Michael W. Mahoney is at the University of California at Berkeley in the Department of Statistics and at the International Computer Science Institute (ICSI). He is also an Amazon Scholar as well as head of the Machine Learning and Analytics Group at the Lawrence Berkeley National Laboratory. He works on algorithmic and statistical aspects of modern large-scale data analysis. Much of his recent research has focused on large-scale machine learning, including randomized matrix algorithms and randomized numerical linear algebra, scientific machine learning, scalable stochastic optimization, geometric network analysis tools for structure extraction in large informatics graphs, scalable implicit regularization methods, computational methods for neural network analysis, physics informed machine learning, and applications in genetics, astronomy, medical imaging, social network analysis, and internet data analysis. He received his PhD from Yale University with a dissertation in computational statistical mechanics, and he has worked and taught at Yale University in the mathematics department, at Yahoo Research, and at Stanford University in the mathematics department. Among other things, he was on the national advisory committee of the Statistical and Applied Mathematical Sciences Institute (SAMSI), he was on the National Research Council’s Committee on the Analysis of Massive Data, he co-organized the Simons Institute’s fall 2013 and 2018 programs on the foundations of data science, he ran the Park City Mathematics Institute’s 2016 PCMI Summer Session on The Mathematics of Data, he ran the biennial MMDS Workshops on Algorithms for Modern Massive Data Sets, and he was the Director of the NSF/TRIPODS-funded FODA (Foundations of Data Analysis) Institute at UC Berkeley. More information is available at https://www.stat.berkeley.edu/~mmahoney/.

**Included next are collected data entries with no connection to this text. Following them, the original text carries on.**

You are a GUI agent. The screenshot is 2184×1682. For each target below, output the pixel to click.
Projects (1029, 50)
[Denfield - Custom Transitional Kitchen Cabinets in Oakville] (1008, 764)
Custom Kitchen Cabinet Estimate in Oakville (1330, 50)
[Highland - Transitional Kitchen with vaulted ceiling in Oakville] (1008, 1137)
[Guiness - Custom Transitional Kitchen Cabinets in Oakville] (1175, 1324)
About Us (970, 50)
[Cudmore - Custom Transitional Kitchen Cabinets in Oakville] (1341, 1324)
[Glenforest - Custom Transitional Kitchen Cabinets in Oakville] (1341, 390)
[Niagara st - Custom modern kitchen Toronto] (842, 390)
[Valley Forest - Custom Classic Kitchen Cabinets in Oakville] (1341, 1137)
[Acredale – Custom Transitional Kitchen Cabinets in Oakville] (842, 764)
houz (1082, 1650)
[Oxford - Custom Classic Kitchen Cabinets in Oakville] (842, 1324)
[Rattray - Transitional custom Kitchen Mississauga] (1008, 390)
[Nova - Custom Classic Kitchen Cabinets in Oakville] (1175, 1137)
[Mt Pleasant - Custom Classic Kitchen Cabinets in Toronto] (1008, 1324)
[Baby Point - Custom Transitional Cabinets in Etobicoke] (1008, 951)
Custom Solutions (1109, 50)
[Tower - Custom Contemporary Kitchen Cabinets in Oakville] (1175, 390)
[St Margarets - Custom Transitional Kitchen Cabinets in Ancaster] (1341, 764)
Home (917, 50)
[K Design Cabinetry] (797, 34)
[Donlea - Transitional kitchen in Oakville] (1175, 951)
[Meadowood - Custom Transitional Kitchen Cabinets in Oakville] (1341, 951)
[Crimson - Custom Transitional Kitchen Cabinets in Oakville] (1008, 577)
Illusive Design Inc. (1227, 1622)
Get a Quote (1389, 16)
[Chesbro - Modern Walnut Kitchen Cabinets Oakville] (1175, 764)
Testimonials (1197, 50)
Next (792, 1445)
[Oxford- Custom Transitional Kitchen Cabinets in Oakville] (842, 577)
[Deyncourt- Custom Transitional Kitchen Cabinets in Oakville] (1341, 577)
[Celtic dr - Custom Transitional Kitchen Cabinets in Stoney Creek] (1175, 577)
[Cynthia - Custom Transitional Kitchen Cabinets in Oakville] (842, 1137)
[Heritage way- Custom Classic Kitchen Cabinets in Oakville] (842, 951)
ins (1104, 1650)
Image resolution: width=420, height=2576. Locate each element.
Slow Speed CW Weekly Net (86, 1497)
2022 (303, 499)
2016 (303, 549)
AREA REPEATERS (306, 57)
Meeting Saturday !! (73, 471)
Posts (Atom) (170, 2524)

Single location regression and attention-based models
Claire Boyer, Université Paris-Saclay
Attention-based models, such as Transformer, excel across various tasks but lack a comprehensive theoretical understanding, especially regarding token-wise sparsity and internal linear representations. To address this gap, we introduce the single-location regression task, where only one token in a sequence determines the output, and its position is a latent random variable, retrievable via a linear projection of the input. To solve this task, we propose a dedicated predictor, which turns out to be a simplified version of a non-linear self-attention layer. We study its theoretical properties, by showing its asymptotic Bayes optimality and analyzing its training dynamics. In particular, despite the non-convex nature of the problem, the predictor effectively learns the underlying structure. This work highlights the capacity of attention mechanisms to handle sparse token information and internal linear structures.
Synthetic Tasks as Testbeds for Attributing Model Behavior
Surbhi Goel, University of Pennsylvania
Understanding how different components of the machine learning pipeline—spanning data composition, architectural choices, and optimization dynamics—shape model behavior remains a fundamental challenge. In this talk, I will argue that synthetic tasks, which enable precise control over data distribution and task complexity, serve as powerful testbeds for analyzing and attributing behaviors in deep learning. Focusing on the sparse parity learning problem, a canonical task in learning theory, I will present insights into: (1) the phenomenon of “hidden progress” in gradient-based optimization, where models exhibit consistent advancement despite stagnating loss curves; (2) nuanced trade-offs between data, compute, model width, and initialization that govern learning success; and (3) the role of progressive distillation in implicitly structuring curricula to accelerate feature learning. These findings highlight the utility of synthetic tasks in uncovering empirical insights into the mechanisms driving deep learning, without the cost of training expensive models.
This talk is based on joint work with a lot of amazing collaborators: Boaz Barak, Ben Edelman, Sham Kakade, Bingbin Liu, Eran Malach, Sadhika Malladi, Abhishek Panigrahi, Andrej Risteski, and Cyril Zhang.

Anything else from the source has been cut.